*About this task*
Reproduce the lines of the material from "The width and height of the screenshot is (672, 480)." through "label-c-epl: EPL is", replacing every occurrence of "screenshot" with "capture" and leaving everything else untouched.

━━━━━ Excerpted data ━━━━━

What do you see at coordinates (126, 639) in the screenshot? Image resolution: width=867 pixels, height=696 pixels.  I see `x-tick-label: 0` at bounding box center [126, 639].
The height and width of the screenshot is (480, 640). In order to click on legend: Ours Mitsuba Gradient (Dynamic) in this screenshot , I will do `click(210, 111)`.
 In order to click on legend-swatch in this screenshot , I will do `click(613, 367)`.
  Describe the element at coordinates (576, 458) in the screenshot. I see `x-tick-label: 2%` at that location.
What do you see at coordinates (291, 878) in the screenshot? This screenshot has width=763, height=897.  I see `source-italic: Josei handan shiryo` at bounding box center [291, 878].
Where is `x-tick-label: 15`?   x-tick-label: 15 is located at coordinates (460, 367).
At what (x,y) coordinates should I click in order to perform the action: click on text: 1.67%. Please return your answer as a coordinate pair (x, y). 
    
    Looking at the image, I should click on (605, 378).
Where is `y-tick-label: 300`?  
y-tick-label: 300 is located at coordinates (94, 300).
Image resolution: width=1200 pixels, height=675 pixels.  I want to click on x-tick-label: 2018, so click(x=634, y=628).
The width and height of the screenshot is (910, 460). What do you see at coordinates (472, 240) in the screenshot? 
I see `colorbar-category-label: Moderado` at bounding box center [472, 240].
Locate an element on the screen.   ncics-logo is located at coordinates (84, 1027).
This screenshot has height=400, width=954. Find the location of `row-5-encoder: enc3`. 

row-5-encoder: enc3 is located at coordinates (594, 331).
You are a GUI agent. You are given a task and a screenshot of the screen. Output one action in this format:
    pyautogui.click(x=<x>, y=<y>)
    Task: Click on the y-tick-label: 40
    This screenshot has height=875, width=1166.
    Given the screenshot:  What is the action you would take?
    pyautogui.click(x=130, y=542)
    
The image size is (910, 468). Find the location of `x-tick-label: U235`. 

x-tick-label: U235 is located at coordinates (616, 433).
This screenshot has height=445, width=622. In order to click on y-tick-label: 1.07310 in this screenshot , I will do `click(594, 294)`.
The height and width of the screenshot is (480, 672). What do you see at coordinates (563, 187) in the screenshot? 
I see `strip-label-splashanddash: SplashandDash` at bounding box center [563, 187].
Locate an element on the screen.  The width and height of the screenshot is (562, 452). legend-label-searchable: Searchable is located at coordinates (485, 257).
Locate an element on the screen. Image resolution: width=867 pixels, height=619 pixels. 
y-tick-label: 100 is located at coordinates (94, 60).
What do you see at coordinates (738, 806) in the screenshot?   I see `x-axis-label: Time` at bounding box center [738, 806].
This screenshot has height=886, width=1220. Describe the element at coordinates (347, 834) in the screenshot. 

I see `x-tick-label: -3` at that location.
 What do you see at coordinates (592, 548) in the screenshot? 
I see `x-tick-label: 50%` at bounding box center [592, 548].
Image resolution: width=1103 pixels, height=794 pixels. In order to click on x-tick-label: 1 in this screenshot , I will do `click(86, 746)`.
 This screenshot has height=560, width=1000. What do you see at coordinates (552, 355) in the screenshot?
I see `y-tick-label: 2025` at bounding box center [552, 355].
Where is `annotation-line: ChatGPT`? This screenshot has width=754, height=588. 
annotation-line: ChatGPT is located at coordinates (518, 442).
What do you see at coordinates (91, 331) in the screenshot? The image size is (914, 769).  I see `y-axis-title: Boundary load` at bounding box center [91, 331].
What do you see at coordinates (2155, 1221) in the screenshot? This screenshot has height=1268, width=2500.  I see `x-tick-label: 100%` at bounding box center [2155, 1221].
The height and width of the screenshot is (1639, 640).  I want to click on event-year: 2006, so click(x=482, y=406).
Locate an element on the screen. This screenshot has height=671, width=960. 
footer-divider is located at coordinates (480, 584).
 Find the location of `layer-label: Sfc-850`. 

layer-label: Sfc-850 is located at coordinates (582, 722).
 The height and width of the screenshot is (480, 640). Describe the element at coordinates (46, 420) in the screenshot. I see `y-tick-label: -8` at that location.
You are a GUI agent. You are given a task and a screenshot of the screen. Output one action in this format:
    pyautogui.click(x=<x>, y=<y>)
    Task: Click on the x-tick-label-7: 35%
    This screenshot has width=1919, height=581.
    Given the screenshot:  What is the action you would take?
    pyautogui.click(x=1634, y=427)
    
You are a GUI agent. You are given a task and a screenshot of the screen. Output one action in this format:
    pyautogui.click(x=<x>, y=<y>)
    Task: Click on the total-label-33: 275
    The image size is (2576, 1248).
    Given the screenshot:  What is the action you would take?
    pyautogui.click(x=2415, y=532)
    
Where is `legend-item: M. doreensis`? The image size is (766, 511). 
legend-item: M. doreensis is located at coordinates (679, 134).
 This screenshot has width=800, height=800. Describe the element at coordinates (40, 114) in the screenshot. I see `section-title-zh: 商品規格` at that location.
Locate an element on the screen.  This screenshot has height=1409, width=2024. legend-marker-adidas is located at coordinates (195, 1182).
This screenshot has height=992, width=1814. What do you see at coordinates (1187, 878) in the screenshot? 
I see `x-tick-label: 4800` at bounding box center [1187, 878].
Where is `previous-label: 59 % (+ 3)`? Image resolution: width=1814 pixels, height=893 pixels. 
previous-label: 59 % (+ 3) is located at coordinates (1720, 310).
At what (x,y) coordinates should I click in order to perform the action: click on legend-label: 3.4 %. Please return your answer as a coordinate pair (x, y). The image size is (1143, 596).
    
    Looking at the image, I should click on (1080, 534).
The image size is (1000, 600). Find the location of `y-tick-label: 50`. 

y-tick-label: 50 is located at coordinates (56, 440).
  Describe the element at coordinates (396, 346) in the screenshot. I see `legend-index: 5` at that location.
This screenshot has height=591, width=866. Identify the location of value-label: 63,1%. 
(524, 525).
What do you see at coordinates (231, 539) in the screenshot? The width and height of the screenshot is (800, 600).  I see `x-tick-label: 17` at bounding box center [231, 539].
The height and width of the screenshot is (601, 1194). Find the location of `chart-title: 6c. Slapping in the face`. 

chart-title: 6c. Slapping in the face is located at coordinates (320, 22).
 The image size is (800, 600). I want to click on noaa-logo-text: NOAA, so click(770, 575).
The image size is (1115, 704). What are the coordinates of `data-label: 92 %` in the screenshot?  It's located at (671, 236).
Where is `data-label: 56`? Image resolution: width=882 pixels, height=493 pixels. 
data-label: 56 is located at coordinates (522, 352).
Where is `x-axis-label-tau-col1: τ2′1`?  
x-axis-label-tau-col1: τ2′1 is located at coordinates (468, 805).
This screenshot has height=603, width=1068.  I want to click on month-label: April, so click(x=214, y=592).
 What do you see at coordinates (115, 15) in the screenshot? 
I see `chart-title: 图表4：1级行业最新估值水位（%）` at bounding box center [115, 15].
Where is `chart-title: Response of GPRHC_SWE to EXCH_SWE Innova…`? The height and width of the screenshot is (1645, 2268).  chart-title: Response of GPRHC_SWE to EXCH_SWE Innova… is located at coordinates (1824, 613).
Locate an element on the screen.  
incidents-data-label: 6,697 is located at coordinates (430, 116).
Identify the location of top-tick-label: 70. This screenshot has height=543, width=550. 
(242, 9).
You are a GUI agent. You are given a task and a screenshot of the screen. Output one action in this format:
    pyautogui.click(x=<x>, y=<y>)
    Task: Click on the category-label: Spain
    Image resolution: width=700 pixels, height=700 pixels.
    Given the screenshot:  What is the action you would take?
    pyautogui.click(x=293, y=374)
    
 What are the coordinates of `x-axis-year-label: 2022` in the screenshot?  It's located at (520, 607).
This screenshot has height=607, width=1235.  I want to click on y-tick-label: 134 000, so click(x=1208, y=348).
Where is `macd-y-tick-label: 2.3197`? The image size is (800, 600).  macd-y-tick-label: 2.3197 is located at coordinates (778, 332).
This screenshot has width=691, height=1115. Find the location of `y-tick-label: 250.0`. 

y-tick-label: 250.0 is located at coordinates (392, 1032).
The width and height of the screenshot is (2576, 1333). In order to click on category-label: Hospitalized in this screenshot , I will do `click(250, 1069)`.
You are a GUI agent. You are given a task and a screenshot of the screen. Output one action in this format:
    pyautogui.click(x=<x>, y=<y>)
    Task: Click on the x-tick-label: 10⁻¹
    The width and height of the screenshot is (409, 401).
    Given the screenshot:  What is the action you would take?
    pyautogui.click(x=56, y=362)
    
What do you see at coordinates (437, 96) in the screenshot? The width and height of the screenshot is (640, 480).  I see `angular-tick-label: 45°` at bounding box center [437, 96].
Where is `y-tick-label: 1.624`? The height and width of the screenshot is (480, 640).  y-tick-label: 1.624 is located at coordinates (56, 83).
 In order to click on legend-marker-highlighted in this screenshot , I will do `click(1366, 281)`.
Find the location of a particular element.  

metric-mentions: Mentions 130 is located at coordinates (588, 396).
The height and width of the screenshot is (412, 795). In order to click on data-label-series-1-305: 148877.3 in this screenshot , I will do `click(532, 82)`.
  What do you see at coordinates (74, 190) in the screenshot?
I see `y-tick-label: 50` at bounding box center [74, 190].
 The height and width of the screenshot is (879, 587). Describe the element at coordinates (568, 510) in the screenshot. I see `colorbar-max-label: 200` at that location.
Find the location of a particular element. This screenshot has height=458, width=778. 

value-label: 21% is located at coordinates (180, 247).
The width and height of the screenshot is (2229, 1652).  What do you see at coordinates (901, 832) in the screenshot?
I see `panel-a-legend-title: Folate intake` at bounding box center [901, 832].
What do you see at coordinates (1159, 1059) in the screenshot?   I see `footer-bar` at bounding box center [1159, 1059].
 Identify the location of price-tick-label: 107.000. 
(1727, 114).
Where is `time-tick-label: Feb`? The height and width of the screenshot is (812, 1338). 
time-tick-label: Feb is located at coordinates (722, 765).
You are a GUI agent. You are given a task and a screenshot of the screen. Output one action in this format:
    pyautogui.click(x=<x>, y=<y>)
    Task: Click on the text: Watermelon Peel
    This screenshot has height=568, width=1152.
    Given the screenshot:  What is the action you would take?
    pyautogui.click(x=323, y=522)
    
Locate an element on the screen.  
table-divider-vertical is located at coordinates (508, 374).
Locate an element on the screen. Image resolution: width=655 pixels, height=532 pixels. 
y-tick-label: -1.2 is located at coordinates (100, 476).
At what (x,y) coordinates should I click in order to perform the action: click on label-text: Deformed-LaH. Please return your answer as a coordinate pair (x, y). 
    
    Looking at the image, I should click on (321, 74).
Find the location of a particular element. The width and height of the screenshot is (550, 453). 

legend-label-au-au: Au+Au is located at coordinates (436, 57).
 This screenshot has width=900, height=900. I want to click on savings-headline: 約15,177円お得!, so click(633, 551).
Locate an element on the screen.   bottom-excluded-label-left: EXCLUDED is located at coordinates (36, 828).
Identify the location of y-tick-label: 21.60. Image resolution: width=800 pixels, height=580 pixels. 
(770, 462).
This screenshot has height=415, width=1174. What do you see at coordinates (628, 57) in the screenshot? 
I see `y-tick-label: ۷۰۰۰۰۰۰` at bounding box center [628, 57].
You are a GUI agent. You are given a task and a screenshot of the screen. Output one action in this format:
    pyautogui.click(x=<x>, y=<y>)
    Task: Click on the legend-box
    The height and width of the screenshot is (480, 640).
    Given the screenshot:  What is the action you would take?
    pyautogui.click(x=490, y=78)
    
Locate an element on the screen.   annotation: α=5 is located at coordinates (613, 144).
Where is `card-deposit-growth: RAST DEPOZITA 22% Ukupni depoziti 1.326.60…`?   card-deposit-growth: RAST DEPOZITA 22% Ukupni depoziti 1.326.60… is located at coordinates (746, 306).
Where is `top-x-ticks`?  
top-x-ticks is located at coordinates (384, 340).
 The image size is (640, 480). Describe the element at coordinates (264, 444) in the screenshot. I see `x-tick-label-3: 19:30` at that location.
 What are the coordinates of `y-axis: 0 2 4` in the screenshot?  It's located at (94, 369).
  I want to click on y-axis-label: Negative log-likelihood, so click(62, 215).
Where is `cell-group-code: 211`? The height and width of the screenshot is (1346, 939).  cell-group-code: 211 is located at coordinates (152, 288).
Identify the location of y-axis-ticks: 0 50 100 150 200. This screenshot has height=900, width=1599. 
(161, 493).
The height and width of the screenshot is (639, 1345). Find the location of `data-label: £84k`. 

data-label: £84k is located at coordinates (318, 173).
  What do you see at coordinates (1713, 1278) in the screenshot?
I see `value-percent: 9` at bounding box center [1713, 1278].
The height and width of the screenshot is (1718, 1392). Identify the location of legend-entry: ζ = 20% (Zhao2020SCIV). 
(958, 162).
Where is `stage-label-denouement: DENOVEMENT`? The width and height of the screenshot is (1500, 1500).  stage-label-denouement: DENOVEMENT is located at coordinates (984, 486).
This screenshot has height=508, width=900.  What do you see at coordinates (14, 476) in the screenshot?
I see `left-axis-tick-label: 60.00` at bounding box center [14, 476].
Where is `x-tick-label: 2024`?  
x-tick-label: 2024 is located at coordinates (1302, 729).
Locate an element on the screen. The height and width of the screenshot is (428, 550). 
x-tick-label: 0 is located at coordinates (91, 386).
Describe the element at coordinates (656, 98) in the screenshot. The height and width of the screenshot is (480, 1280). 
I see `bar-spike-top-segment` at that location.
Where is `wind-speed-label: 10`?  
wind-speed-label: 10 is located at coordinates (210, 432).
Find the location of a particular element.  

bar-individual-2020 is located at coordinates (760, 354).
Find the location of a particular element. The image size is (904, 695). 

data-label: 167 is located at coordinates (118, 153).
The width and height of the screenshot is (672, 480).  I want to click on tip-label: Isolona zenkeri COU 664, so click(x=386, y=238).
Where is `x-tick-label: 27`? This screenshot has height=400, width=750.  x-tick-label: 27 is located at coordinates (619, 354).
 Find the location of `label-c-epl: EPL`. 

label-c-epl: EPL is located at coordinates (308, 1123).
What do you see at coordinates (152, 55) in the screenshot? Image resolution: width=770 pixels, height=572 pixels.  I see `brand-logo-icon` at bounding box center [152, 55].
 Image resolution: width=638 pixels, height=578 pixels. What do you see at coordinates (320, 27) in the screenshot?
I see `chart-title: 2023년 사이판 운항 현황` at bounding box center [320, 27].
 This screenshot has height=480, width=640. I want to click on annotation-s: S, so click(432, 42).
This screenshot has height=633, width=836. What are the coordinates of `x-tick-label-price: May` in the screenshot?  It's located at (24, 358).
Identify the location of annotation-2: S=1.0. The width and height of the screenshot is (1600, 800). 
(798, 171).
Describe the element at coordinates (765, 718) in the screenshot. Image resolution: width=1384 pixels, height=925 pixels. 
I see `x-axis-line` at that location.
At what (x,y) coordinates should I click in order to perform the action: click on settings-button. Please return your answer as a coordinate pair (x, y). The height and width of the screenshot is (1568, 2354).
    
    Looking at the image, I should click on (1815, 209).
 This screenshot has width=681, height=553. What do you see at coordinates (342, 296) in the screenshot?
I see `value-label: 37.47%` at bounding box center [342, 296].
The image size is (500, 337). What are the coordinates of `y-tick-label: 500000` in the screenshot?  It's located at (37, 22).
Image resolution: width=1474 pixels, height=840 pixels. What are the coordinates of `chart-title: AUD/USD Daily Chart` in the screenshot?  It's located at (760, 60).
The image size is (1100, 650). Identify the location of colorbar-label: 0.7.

━━━━━

*Written solution*
The width and height of the capture is (672, 480).  I want to click on tip-label: Isolona zenkeri COU 664, so click(x=386, y=238).
Where is `x-tick-label: 27`? This capture has height=400, width=750.  x-tick-label: 27 is located at coordinates (619, 354).
 Find the location of `label-c-epl: EPL`. 

label-c-epl: EPL is located at coordinates (308, 1123).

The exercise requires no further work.